* start Selected excerpt *
Friday, March 11, 2011

What to Do with a Rutabaga

Given the regular appearance of roots vegetables in our CSA box, it's odd that we haven't had any rutabagas until now. I'm thrilled that this lovely vegetable (aka swede) with a beautiful yellow-orange color and a flavor that's a sweeter cross between between cabbage and turnips was included in today's bounty.

Anything you do with a turnip, you can do with a rutabaga. You can boil it, mash it, or roast it. You can even make oven-baked fries - they're delicious.

My favorite way to eat rutabaga is mashed with lots of butter and salt. Peel away the tough outer skin. Chop into medium to large chunks. Put the chunks in a pot of salted water. Bring to a boil. Cover and cook until tender. Drain well. Mash. If the rutabag has retained excess water, you can return the mash to the same pot and boil it off. Otherwise, add butter, salt and pepper to taste, and enjoy.

A close second to mashed rutabaga for me is oven roasted. Peel and chop into desired shapes. I like to make thick julienne. Toss with olive oil, salt and pepper, and roast in a 375 degree oven until crispy on the outside and tender on the inside. The time will vary depending on how thick you've chopped your rutabaga. Some people like to par-boil the rutabaga until nearly tender before roasting. You might like to toss red pepper flakes and/or chopped fresh parsley on the roasted rutabaga before serving.
* end Selected excerpt *
* start Data segment *
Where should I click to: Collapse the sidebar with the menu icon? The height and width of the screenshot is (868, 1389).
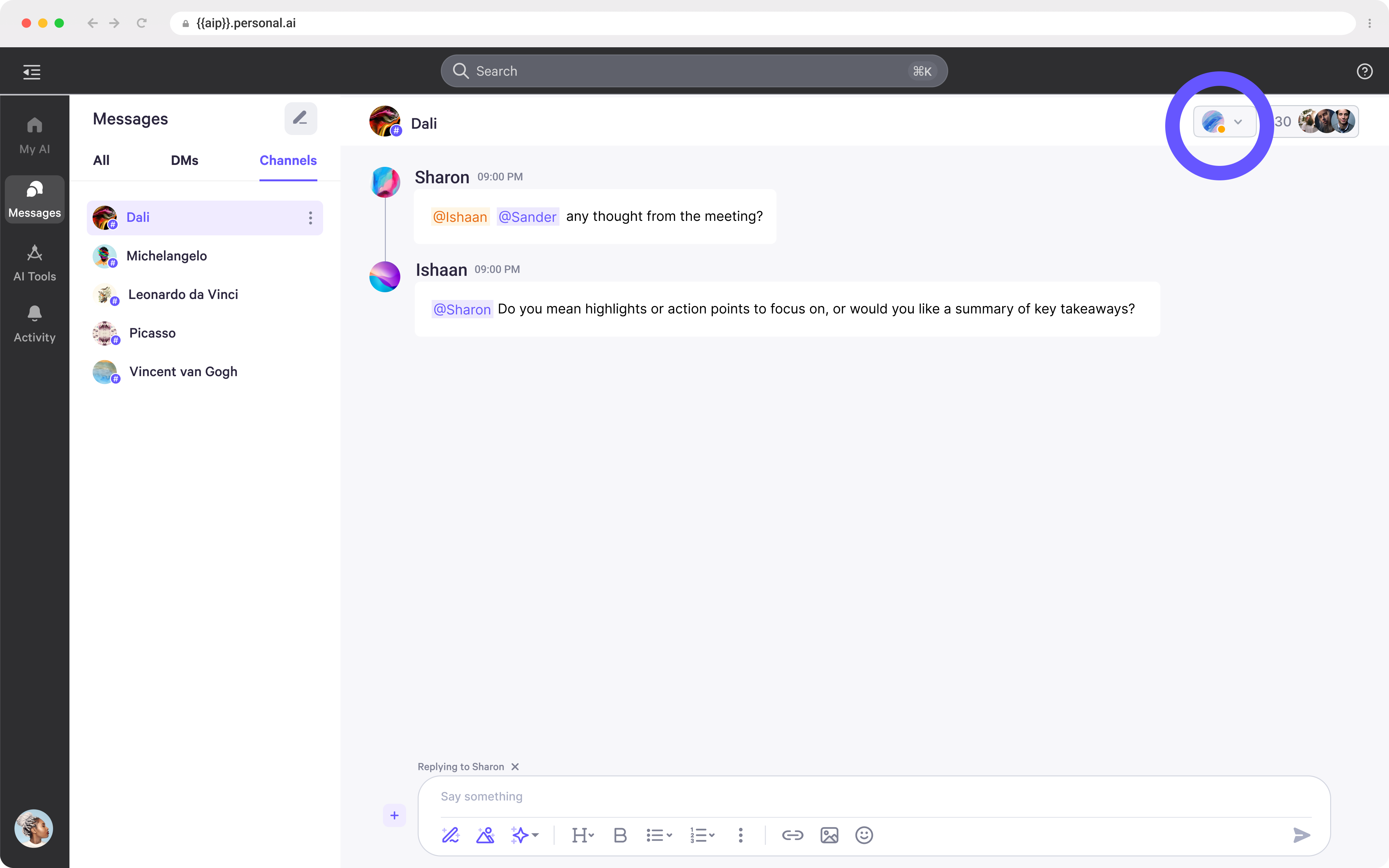32,72
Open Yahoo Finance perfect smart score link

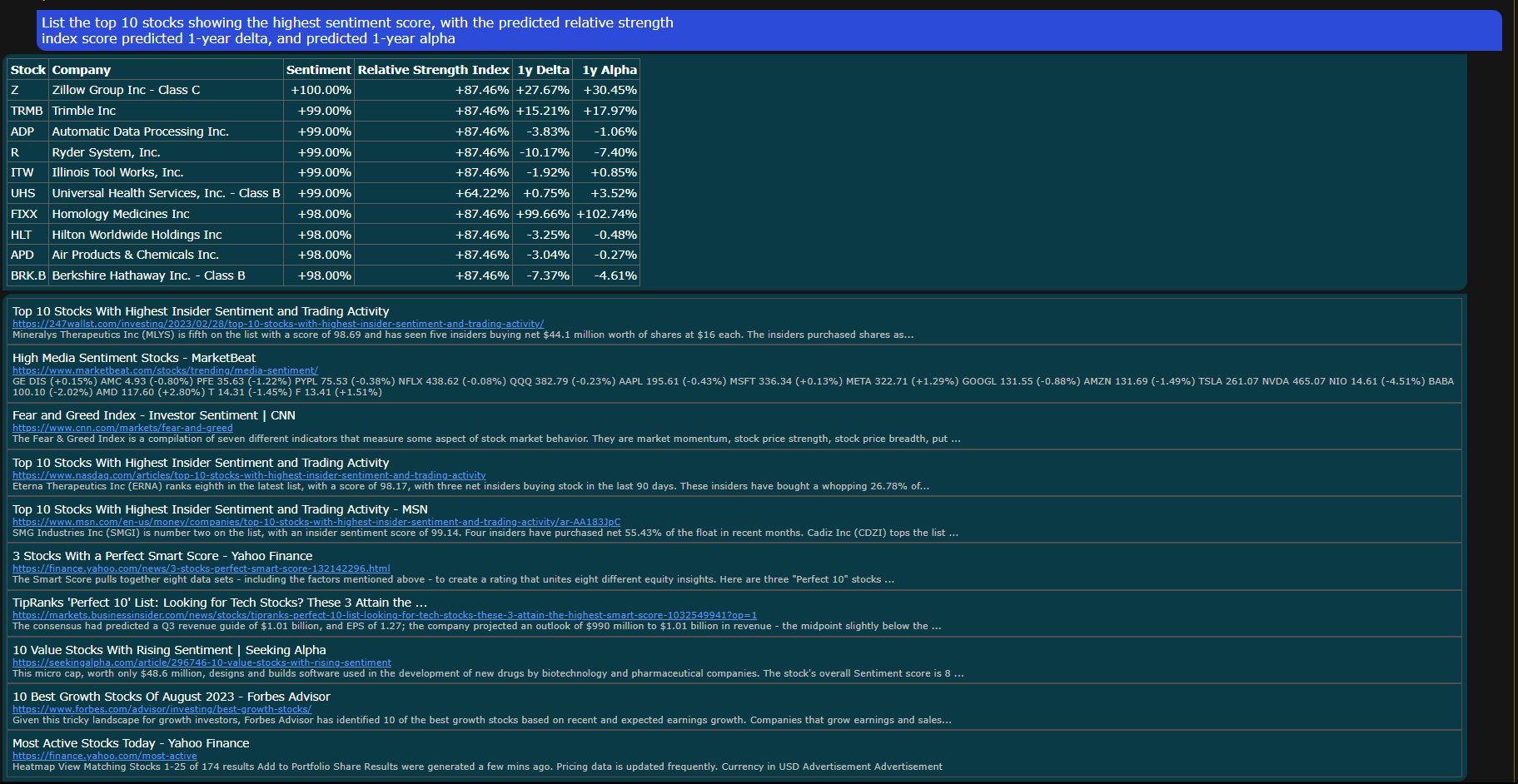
* end Data segment *
■ What you need to do ■
- A) In the rutabaga post, what oven temperature is given for roasting rutabaga?
- B) Write the next part of the rutabaga post, picking up after its final sentence.

■ Expected results ■
- A) 375 degrees.

- B)
It's probably no accident that rutabagas turned up right before St. Patrick's Day. They're a wonderful addition to the traditional meal of boiled corned beef and cabbage. If you start with a beef brisket that has already been "corned," or cured in brine, follow the directions on the package or put the beef in a pot with water. I like to add a couple of tablespoons of brown sugar and cider vinegar, a bay leaf, 1 minced clove of garlic, some freshly ground pepper, and a little allspice (as well as any seasoning packet that might come with the corned beef). Cover and simmer until nearly tender. This could take 2 to 2-1/2 hours for a 3 pound corned beef.

When the corned beef is nearly tender, add 1 coarsely chopped onion, 1 lb of peeled potatoes, 1 C peeled carrots chunks, and 1 rutabaga peeled and cut into large chunks. Cover and simmer for 15 minutes. Then add 1 small cabbage, cored and cut into large wedges or chunks. Cover and simmer 15 minutes more. By now the corned beef should be fork tender. Remove from the heat. Let sit about 10 minutes. Then slice the meat and serve with the boiled vegetables. A chewy, grainy bread and some nice mustard are excellent accompaniments.

This week's box included:

From Underwood Family Farms: Japanese turnips, red chard, butter lettuce, fennel, 5# navel oranges, purple carrots, purple kale, celery root, French Breakfast radishes, and rutabagas.

Rancho Santa Cecilia proivded Hass avocados and satsuma mandarins.

From Silver Lake Farms: Pea shoots.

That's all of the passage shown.